FIESTA

68. FIESTA

LAS más famosas fiestas del mundo son las que empiezan o terminan con una Misa. El más alegre es siempre quien tiene la conciencia más tranquila; y para eso no hay nada como tener un poco de fe, hacer de vez en cuando una buena confesión, y confiar en un Santo amigo. En los sanfermines, por ejemplo, los pamploneses celebramos el hecho de que a nuestro primer obispo le fuera cortada la cabeza, cosa que recordamos llevando anudado un pañuelo como sangre al cuello. Parece un suceso triste pero en realidad es un aviso tranquilizador que nos da confianza y alegría. Gracias al martirio de aquél obispo pamplonés sabemos los cristianos de Navarra que lo peor que nos puede pasar es que nos corten el pescuezo. Cantemos, y que corra el vino mientras tanto, -pensamos- que no merece la pena vivir acongojado por minucias.
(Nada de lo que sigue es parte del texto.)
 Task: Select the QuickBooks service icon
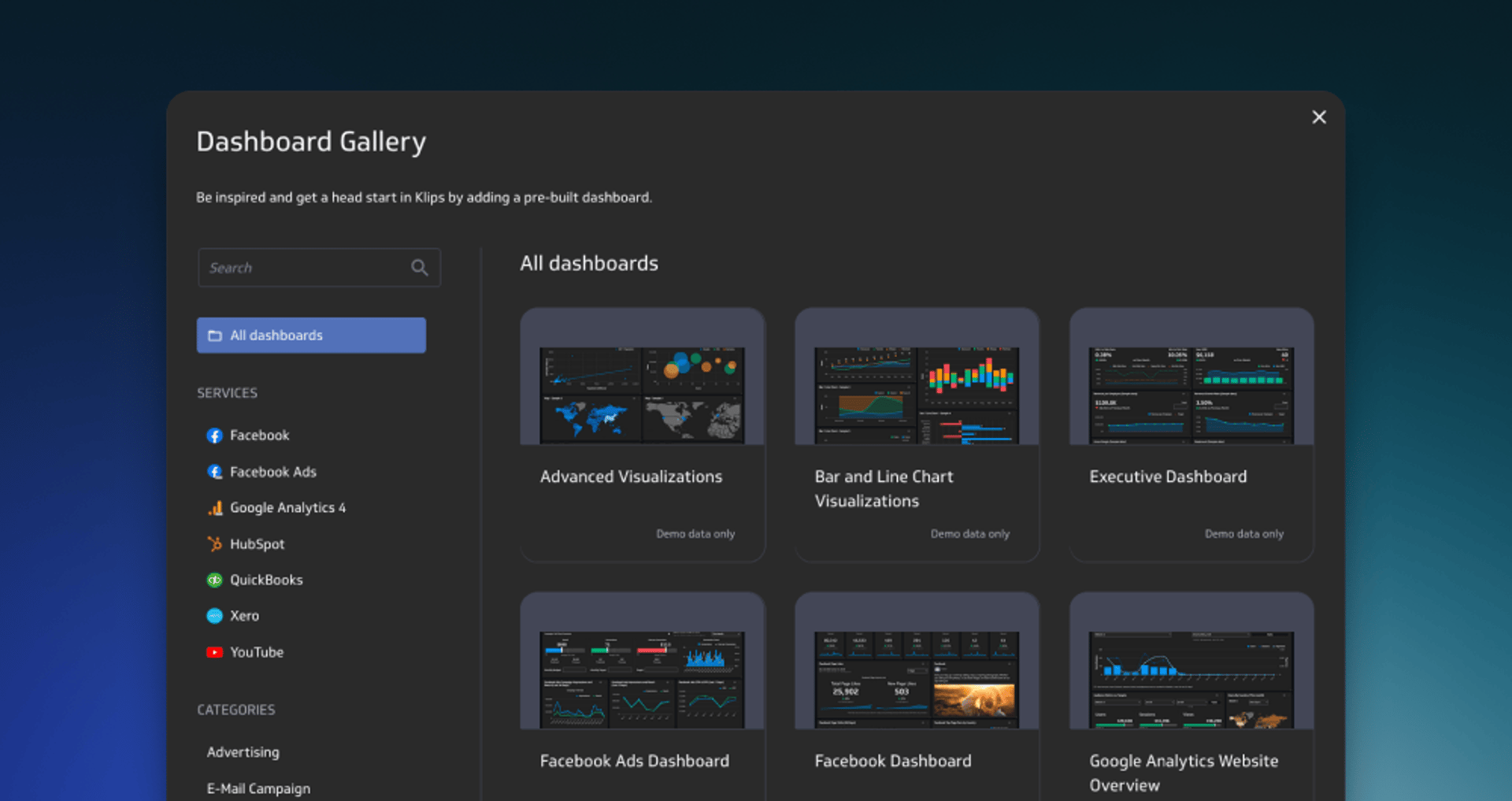[214, 580]
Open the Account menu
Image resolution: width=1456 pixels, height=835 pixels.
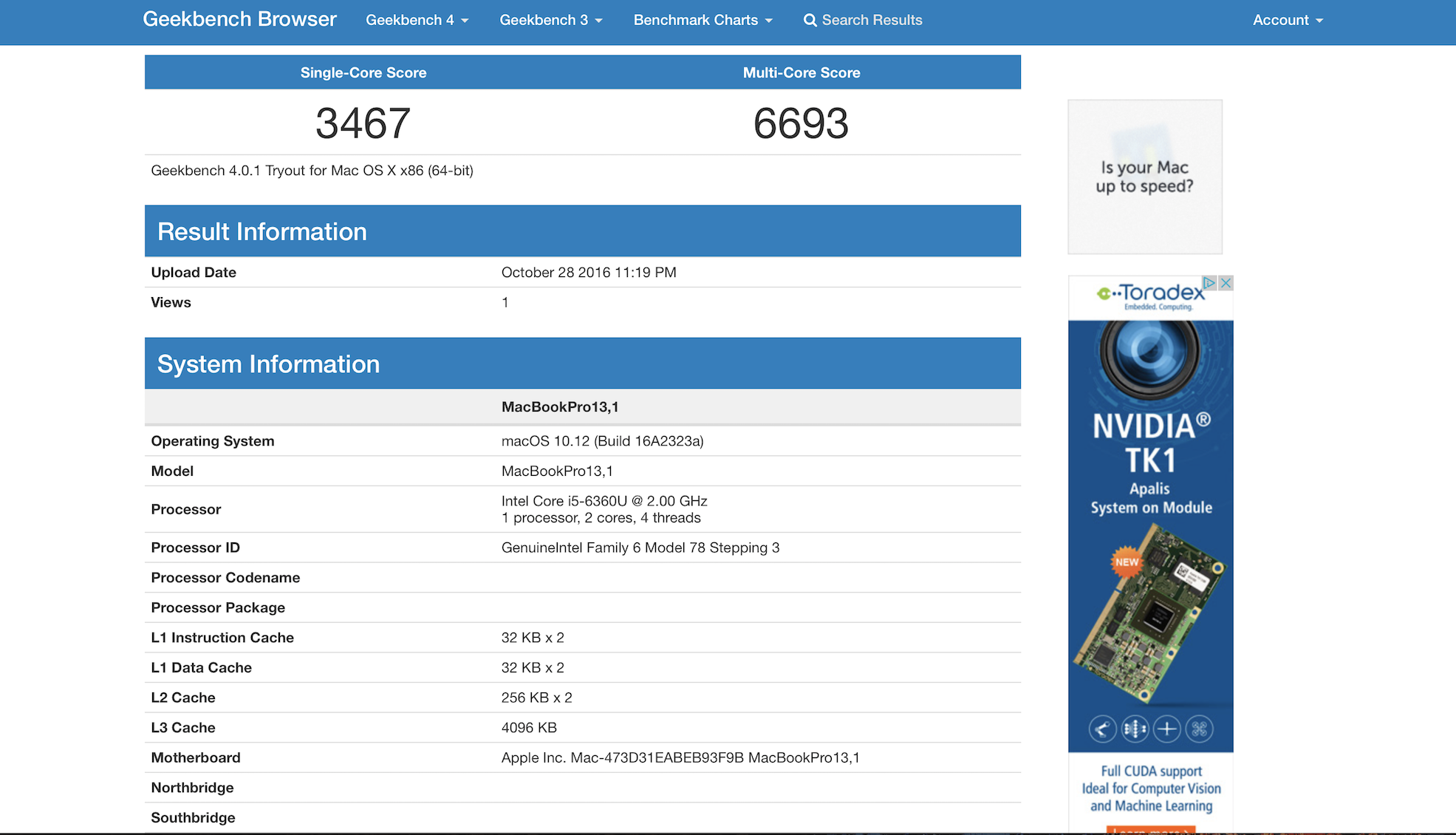[1287, 21]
La alegría de la fiesta cristiana no necesita poner un velo misterioso a la muerte porque la mira de frente. Así se hizo posible el encierro de los toros. Claro que un exceso de confianza puede hacer que se nos vaya la cosa de las manos. Es preciso volver de cuando en cuando al origen de la fiesta. Ahora tenemos más medios que nunca; que no perdamos de vista los motivos. Lo mejor que tienen los sanfermines no es su aparatosa consecuencia sino esas razones que han producido una explosión de vida famosa en el mundo entero. Que no olvidemos el por qué de la fiesta. Que no nos olvidemos de cómo al bueno de Fermín le cortaron la CABEZA.